When there is a conflict, you may storm off, but on the assumption that you can return whenever you are ready. You might have underestimated the strain this puts on the relationship until your partner protests by leaving you.
You get distracted by relationship stress so much you have a hard time focusing on work and get held back in your career.
Is your fear of abandonment and object constancy negatively affecting your relationship? Read 8 Ways Your Fear and Insecurity Is Sabotaging Your Relationship
What Is ‘OBJECT CONSTANCY’?
Neuroscientists have found that our parents’ response to our attachment-seeking behaviors, especially during the first two years of our lives, encode our model of the world. If as infants, we have healthy attachment interactions with an attuned, available, and nurturing caregiver, we will be able to develop a sense of safety and trust. If our parents were able to respond to our calls for feeding and comfort most of the time, we would internalize the message that the world is a friendly place; when we are in need, someone will come and help us. We would also learn to calm ourselves in times of distress, and this forms our resilience as adults. If, in contrast, the message that we were given as an infant was that the world is unsafe and that people cannot be relied upon, it would affect our ability to withstand uncertainty, disappointments, and relationships ups and downs.

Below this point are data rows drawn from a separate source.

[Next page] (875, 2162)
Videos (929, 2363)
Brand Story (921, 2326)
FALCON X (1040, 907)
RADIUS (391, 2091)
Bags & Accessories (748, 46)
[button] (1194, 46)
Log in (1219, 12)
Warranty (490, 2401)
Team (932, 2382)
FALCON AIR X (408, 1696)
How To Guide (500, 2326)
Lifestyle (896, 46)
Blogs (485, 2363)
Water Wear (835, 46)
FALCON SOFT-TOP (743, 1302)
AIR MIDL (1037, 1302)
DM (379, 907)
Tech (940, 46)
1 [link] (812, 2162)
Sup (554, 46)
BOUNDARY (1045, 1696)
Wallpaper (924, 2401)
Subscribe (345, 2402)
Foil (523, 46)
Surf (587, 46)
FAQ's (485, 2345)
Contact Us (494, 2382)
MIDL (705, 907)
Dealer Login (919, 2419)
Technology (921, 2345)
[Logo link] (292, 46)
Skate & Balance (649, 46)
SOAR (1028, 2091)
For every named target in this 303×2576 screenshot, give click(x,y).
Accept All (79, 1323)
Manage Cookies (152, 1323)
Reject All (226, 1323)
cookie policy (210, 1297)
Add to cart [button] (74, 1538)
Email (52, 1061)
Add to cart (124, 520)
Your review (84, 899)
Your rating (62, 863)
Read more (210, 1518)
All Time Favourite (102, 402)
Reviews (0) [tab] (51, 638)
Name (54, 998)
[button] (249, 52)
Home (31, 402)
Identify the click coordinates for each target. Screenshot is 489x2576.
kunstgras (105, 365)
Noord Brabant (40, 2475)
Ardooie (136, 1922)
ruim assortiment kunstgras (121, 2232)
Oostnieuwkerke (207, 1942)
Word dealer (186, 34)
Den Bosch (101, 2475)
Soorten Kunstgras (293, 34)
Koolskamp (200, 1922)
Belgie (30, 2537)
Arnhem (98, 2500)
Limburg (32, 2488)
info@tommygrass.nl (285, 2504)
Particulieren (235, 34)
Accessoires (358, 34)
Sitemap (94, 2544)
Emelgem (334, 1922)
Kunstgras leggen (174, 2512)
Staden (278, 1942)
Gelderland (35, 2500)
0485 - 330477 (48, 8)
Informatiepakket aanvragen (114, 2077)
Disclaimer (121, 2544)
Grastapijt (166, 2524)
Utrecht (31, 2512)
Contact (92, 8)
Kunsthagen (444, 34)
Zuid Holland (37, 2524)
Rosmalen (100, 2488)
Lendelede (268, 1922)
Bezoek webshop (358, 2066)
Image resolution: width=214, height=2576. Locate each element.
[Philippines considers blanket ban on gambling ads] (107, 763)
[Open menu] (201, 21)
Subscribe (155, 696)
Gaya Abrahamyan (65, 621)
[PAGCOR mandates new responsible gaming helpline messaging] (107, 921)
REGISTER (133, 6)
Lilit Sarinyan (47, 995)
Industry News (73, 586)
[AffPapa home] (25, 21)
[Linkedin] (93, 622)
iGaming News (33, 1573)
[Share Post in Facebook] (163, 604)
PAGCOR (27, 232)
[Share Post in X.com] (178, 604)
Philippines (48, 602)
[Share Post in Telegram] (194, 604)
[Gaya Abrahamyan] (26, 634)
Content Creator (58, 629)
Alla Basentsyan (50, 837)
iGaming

Most people are able to withstand some degree of relational ambiguity and not be entirely consumed by worrying about potential rejection. When we argue with our loved ones, we can later bounce back from the negative event; When they are not physically by our side, we have an underlying trust that we are on their mind. All these involve something called Object Constancy– the ability to maintain an emotional bond with others, even where there are distance and conflicts.
Object Constancy originates from the concept of Object Permanence— a cognitive skill we acquire at around two to three years old. It is the understanding that objects continue to exist even when they cannot be seen, touched, or sensed in some way. This is why babies love peekaboo- when you hide your face, they think it has ceased to exist. According to psychologist Piaget, who founded the idea, achieving Object Constancy is a developmental milestone. To learn more, there are plenty of youtube videos of babies demonstrating this.
Object Constancy is a psychodynamic concept, and we could think of it as the emotional equivalence of Object Permanence. To develop this skill, we mature into the understanding that our caregiver is simultaneously a loving presence and a separate individual who could walk away. Rather than needing to be with them all the time, we have an ‘internalized image’ of our parents’ love and care. So even when they are temporarily out of sight, we still know we are loved and supported. In other words, with Object Constancy we are able to experience things and people as reliable and constant.
In adulthood, Object Constancy allows us to trust that our bond with those who are close to us remains whole even when they are not physically around, picking up the phone, replying to our texts, or even frustrated at us. With Object Constancy, absence does not mean disappearance or abandonment, only temporary distance. People with a secure early attachment could locate a sense of trust from within themselves, rather than relying on the constant reassurance from another.
Has your childhood contributed to your fear of abandonment and object constancy? Read How Childhood Trauma Impacts our Physical, Emotional and Relational Health
For all of us, the fear of abandonment begins when we were thrown into the cold, alien world from our mother’s womb. Since no parent could be available and attuned 100% of the time, we all suffer at least some minor bruises in learning to separate and individuate. However, if we had experienced more severe early or even preverbal attachment trauma, have extremely inconsistent or emotionally unavailable caregivers, or a chaotic upbringing, our emotional development might have been stunted at a delicate age, and we never had the opportunity to develop Object Constancy.